Ses yeux ne donnaient pas l’impression habituelle d’être décontractés. C’était celui d’un roi qui n’hésiterait pas à faire parler sa puissance. Yuriga comprenait très bien à quel point il tenait à sa famille, et à quel point lever la main sur l’un d’entre eux le mettrait en rage.
« D-D’accord ! Évidemment, je vais m’en occuper pour vous. Je veux encore apprendre ici, et je ne veux pas non plus être chassée. »
Cette réponse avait permis à Souma d’adoucir son attitude.
En s’inclinant légèrement devant Yuriga, qui était plus jeune que lui et d’une stature sociale inférieure, il déclara : « Prenez soin d’eux, s’il vous plaît. »
Yuriga soupira en se souvenant de cela.
Je veux toujours rester dans son pays, hein ? Combien de temps tout cela va-t-il encore durer ?
Elle n’était pas une aussi bonne élève qu’Ichiha ou Tomoe, mais Yuriga était plus intelligente que son âge ne le laissait supposer, et savait exactement dans quelle position elle se trouvait. Elle pourrait probablement rester avec eux jusqu’à ce qu’elle obtienne son diplôme de l’académie. Mais qu’en serait-il ensuite ? Qu’adviendrait-il d’elle à ce moment-là ?
Yuriga était l’une des rares parentes de Fuuga. En tant que jeune sœur d’un roi, il était facile de comprendre qu’elle serait utilisée dans un mariage politique. C’était une évidence pour les familles royales de ce monde, et Yuriga reconnaissait que c’était tout à fait naturel. Mais… elle devait se demander à qui elle serait mariée. Les personnes que Fuuga considérait comme ses ennemis et ses alliés allaient sans doute changer la donne.
Yuriga avait jeté un coup d’œil à Tomoe.
Cette fille allait sans doute s’enraciner dans le royaume de Friedonia. D’après la façon dont elle se comportait dernièrement, elle pourrait prendre Ichiha comme mari. Lucy et Velza vivront sans doute aussi dans ce pays.
Le moment venu, où serai-je et avec qui serai-je ? Lorsqu’elle y pensait, la frustration montait en elle. À quoi est-ce que je pense… ?
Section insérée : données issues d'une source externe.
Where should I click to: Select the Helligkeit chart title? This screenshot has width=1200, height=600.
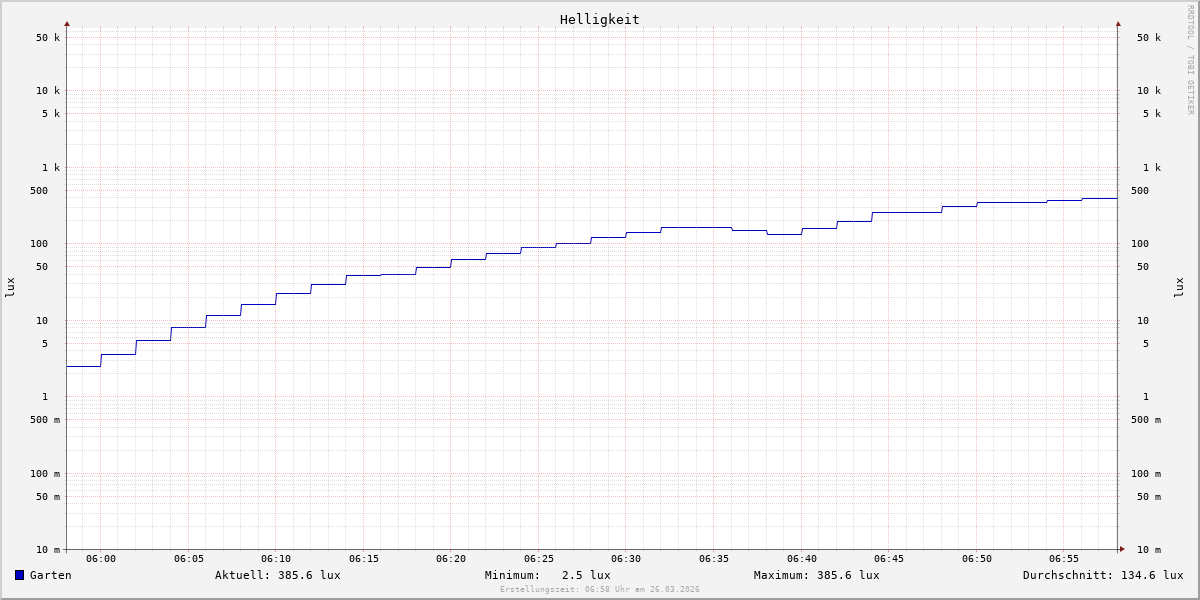[x=599, y=19]
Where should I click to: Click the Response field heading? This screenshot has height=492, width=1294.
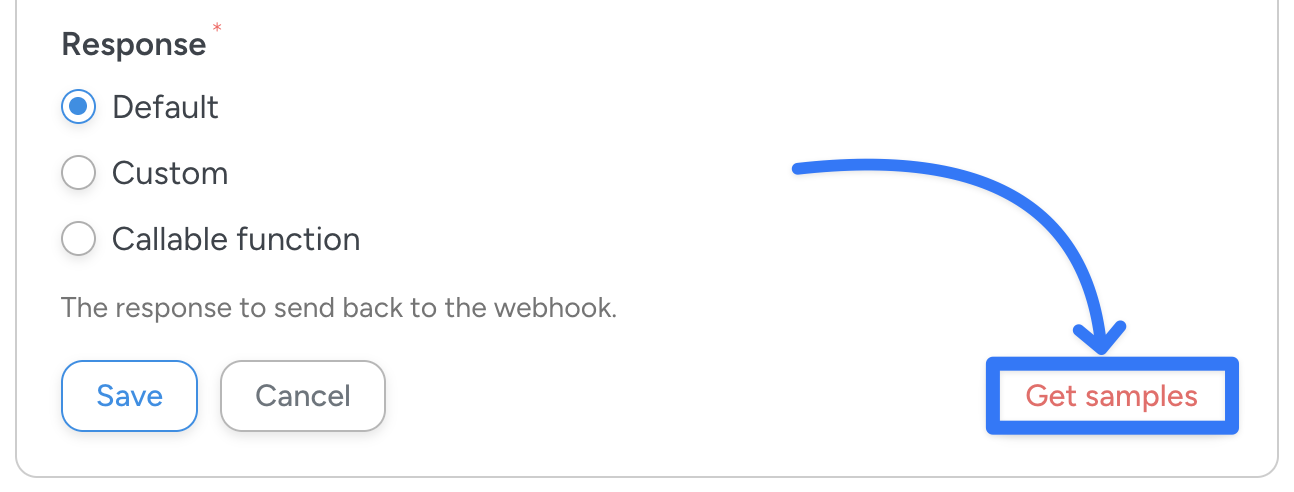(133, 44)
Si elle avait tout déballé, ce serait peut-être plus facile pour elle. Mais elle ne pouvait pas le dire à Tomoe. Leurs positions étaient trop différentes, et en plus… ça la gênait.
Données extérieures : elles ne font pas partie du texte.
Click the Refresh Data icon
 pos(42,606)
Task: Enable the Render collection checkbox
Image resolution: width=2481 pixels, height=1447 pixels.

Si je cherche quelqu’un dans la même situation… Oh ! Soudain, quelqu’un traversa l’esprit de Yuriga. Une femme charmante qui avait épousé le roi actuel pour des raisons politiques, mais qui brillait encore de mille feux aujourd’hui. La grande sœur adoptive de Tomoe. À notre retour… Je pense que je lui en parlerai…
Soudain, une voix se fit entendre : « Le bateau arrive ! »
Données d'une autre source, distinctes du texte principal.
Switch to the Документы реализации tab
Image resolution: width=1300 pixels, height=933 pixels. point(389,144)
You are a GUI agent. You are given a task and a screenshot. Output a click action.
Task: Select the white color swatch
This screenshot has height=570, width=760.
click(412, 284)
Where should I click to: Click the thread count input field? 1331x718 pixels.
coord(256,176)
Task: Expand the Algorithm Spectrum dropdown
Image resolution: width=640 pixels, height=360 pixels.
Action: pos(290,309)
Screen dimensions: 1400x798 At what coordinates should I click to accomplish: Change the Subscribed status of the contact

En regardant vers le large, Yuriga pouvait voir les voiles.
« Ils sont là, Yuriga. »
« Je sais. Nous allons aller les saluer. »
Ils n’avaient pas fait que passer le temps sur la jetée. Aujourd’hui, le premier groupe de patients de l’île Père arrivait, et ils avaient été chargés de les accueillir.
« Ce sont tous des gens avec des symptômes relativement légers, n’est-ce pas ? » demanda Tomoe et Yuriga acquiesce.
« Oui. Et ceux qui occupent des postes de direction dans l’armée. Sans eux, leurs unités ne fonctionnent pas, alors… »
À l’arrivée du grand navire, Yuriga s’était dit : Sire Shuukin doit être à bord de ce navire.
Le navire s’arrêta, Tomoe et Yuriga se précipitèrent à ses côtés. La « cargaison » était déjà en train d’être déchargée. Des brancards à quatre poignées étaient descendus du côté du navire à l’aide d’une corde.
« Nous avons des hommes malades là-dedans ! C’est facile ! » cria une jeune femme énergique d’en haut.
Tomoe et Yuriga avaient levé les yeux pour voir une belle femme à la peau blanche et claire et aux oreilles pointues qui se tenait là.
« Une elfe ? » se demanda Tomoe.
« Ce doit être l’un de ces hauts elfes du Royaume des Esprits, n’est-ce pas ? » répondit Yuriga.
Alors qu’elles discutaient, la femme elfe sauta du bateau. Malgré sa hauteur, elle atterrit avec agilité et se plaça devant les deux jeunes filles surprises.
« Les enfants ? Nous sommes en train de décharger les patients, alors vous devriez rester — attendez… vous avez des ailes. »
Les yeux de l’elfe s’écarquillèrent. Yuriga était mécontente d’être traitée comme une enfant, mettant ses mains sur les hanches et bombant le torse.
« Je suis Yuriga, la jeune sœur du roi du Grand Tigre Fuuga. Et voici Tomoe, sœur adoptive du roi Souma de Friedonia. »
« B-Bonjour », balbutia Tomoe avec un sourire gêné.